Go: Summer of ’99 Series with Chess Club x Stand Up Comedy
- Thu, Jun 26
Run Time: 113 min.
TICKETS $15
Doors 6:30 p.m.; Event 7 p.m.
Select Showtime to Purchase Tickets
Come early for magazines + merch!
Click here to learn more about accessibility at the Tomorrow Theater.
THE EXPERIENCE
Welcome to the SUMMER OF ’99, before smartphones, social media, and streaming. Pre-doom scroll, bed rot, and AI ubiquity. 1999 wasn’t just another year—it was THE year. The one that redefined cinema. Think: Go, All About My Mother, The Talented Mr. Ripley, Election, Three Kings, and eXistenZ. It was a launching pad for today’s biggest filmmakers, a breakout year for indie film, and a cultural turning point that echoes today. To honor this watershed moment in movie history, we’re teaming up with art + magazine space Chess Club and avant garde fashion boutique Stand Up Comedy to curate a season-long celebration featuring these enduring titles. The films above not only connect shared sensibilities, but reflect the language, skepticism, rage, humor, and romance that shaped a worldview. Leave your phone behind and hold onto your ticket stubs, because this is the SUMMER OF ’99.
ON SCREEN: Go
1999. Directed by Doug Liman. Runtime: 1 hour 42 minutes. Rated R.
Letterboxd review by k., April 25, 2025: “world’s most evil miata in the last act”
Grocery store clerk Simon occasionally sells drugs from his cash register at work, so when soap opera actors Adam and Zack come looking for Ecstasy on a quiet Christmas Eve, they are surprised to find Ronna covering his shift. Desperate for money, Ronna decides to become an impromptu drug dealer, unaware that Adam and Zack are secretly working for obsessed narcotics officer Burke.
HOSTED BY: Chess Club
Chess Club (est. 2023) is a living index of global imaginations. It supplies humans with texts and tools for creative practices.
HOSTED BY: Stand Up Comedy
Stand Up Comedy (est. 2007) is located at 511 SW Broadway, and features clothes, objects, and print. It’s an uncomprehensive home with no fixed identity, for ideas that reflect an evolving attitude on societal norms and styles. The featured designers and artists use small swords to engage with more dominant forces, often exploring one discipline to better understand another. The store provides exposition for their narratives, proposing a de-centering of established order on how to look and what to see.

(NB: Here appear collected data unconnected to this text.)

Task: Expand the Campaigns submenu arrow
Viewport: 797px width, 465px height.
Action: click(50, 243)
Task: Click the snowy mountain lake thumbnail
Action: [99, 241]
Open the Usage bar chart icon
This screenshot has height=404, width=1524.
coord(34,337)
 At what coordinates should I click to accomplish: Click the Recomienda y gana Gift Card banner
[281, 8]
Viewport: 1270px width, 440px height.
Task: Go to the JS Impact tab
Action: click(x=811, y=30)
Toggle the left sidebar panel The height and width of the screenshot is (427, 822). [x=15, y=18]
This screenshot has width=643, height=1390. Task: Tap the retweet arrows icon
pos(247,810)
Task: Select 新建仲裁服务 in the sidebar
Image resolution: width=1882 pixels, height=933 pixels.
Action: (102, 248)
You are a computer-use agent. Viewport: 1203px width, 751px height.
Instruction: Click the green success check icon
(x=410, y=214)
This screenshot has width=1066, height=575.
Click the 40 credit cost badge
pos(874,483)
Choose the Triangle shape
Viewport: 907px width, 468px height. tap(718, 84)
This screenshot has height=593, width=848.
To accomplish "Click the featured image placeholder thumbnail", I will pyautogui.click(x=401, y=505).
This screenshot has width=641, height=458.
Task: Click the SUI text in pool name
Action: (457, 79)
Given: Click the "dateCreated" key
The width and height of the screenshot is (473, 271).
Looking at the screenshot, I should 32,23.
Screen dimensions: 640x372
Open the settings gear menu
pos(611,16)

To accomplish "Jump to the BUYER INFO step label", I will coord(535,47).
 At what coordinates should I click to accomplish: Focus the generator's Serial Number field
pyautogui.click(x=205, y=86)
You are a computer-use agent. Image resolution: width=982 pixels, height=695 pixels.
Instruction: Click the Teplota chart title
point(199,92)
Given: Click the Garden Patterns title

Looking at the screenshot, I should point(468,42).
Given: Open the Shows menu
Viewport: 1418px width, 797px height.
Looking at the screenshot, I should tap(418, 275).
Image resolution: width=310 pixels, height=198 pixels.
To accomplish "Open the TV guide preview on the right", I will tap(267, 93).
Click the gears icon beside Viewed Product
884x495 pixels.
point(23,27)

Note: We do not generally provide advisories about subject matter or potentially triggering content in films, and films exhibited don’t necessarily reflect the views of PAM CUT, the Tomorrow Theater, or the Portland Art Museum. In addition to the synopses, trailers and other links on our website, further information about content and age-appropriateness for specific films can be found on sites like Common Sense Media, IMDb and DoesTheDogDie.com.